Printed in U. S. A.

CONTENTS

CHAPTERPAGE
I.Discontent at Canyon Pass[1]
II.Discontent at Ditson Corners[18]
III.A Shadow Thrown Before[30]
IV.Philosophy Bound in Homespun[38]
V.How the Passonians Took It[46]
VI.The Approach[58]
VII.The First Trick[69]
VIII.A Flower in the Mire[78]
IX.A Beginning[91]
X.Mutterings of a Storm[99]
XI.The Storm About To Burst[111]
XII.Tolley’s Tale[122]
XIII.Plans Are Made[130]
XIV.The Great Day Arrives[141]
XV.Pep and a Little Pepper[152]
XVI.Love and Longing[161]
XVII.A Battle in a Girl’s Heart[169]
XVIII.The Shadow on Betty’s Path[177]
XIX.A Good Deal of a Man[189]
XX.Murder Will Out[197]
XXI.The Drama of a Lie[211]
XXII.A Face in the Storm[219]
XXIII.A Great Light Dawns[229]
XXIV.The Barrier Down—for a Moment[237]
XXV.Understanding[246]
XXVI.Threatening Weather[256]
XXVII.Several Conclusions[265]
XXVIII.Catastrophe[273]
XXIX.His Last Card[286]
XXX.Clearing Skies[297]

THE HEART OF CANYON PASS

CHAPTER I—DISCONTENT AT CANYON PASS

The bluebird was no harbinger of spring at Canyon Pass. Most of the inhabitants had never seen that feathered songster and many had never heard of it. Incidentally these same Passonians would not have known a harbinger in any case, presuming possibly that it was one of those new-fangled nipples for the hydraulic pipes at the Eureka Washings, or something fancy that Bill Judson was selling in cans at the Three Star Grocery.

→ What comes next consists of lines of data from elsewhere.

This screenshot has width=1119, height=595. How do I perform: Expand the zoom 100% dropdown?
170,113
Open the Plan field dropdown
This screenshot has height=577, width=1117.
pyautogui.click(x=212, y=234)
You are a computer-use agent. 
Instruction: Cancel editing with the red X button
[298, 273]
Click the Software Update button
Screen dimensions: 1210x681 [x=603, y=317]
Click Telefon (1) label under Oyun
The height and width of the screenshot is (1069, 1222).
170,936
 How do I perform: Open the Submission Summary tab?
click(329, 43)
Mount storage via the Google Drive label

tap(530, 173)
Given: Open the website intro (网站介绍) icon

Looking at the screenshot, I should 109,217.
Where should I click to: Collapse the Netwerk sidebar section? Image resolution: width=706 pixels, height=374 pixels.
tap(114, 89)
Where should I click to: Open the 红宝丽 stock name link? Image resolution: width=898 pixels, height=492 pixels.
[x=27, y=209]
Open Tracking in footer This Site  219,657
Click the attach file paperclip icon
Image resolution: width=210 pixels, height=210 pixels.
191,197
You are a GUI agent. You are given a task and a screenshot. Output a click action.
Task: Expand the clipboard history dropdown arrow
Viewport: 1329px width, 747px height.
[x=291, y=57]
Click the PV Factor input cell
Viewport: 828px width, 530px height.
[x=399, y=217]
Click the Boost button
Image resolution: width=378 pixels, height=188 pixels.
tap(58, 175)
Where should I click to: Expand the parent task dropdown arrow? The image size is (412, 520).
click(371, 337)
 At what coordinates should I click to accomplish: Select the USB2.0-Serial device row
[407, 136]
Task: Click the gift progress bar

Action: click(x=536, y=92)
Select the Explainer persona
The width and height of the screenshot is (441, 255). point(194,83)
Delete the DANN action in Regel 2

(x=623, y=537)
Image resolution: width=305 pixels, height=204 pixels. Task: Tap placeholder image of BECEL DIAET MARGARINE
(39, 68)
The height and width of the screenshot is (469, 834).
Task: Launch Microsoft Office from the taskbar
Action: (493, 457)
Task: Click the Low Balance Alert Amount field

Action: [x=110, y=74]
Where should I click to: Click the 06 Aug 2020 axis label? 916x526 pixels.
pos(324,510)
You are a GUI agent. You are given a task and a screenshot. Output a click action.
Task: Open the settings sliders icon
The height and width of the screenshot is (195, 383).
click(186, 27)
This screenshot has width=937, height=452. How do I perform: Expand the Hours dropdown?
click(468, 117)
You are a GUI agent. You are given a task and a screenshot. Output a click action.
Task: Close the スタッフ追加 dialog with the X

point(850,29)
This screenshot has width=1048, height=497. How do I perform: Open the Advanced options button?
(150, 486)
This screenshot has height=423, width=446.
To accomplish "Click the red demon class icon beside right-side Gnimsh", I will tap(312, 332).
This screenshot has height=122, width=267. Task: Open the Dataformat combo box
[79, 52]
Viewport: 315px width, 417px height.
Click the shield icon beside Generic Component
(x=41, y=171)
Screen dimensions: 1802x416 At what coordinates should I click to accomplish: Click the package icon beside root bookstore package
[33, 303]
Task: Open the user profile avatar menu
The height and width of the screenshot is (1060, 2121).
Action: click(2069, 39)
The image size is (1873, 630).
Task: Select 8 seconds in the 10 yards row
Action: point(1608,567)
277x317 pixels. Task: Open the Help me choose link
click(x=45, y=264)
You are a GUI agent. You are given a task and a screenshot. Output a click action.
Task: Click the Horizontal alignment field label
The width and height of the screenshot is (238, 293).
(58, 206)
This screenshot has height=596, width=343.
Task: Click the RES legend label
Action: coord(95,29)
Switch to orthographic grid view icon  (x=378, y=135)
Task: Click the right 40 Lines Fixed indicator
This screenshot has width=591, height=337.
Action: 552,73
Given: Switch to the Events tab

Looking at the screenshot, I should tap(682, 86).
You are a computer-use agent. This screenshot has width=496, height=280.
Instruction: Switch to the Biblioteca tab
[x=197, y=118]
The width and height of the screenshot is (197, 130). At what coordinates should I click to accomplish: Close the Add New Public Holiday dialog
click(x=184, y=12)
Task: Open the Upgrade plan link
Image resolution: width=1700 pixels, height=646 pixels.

But spring had unmistakably arrived at Canyon Pass when those two irrepressible pocket-hunters, Steve Siebert and Andy McCann, got together their frayed and rusty outfits, exchanged the hard-earned money each had toiled for during the winter over the counter of the Three Star for supplies and loaded each his burro till the sad-eyed little brutes almost buckled under the weight of flour, beans, salt pork, coffee, and prospectors’ tools.

Each ancient then mounted his moth-eaten cayuse, jerked the towline of his objecting burro, and proceeded out of town, Steve making the ford through the East Fork, while Andy plodded through the shallows of the West Fork, both bound down the canyon for the desert country which they hated with an unbelievably bitter hatred, yet which dragged the old men back to its grim barrens as soon as the spring freshets cleared the canyon and gulches of winter’s accumulation of snow.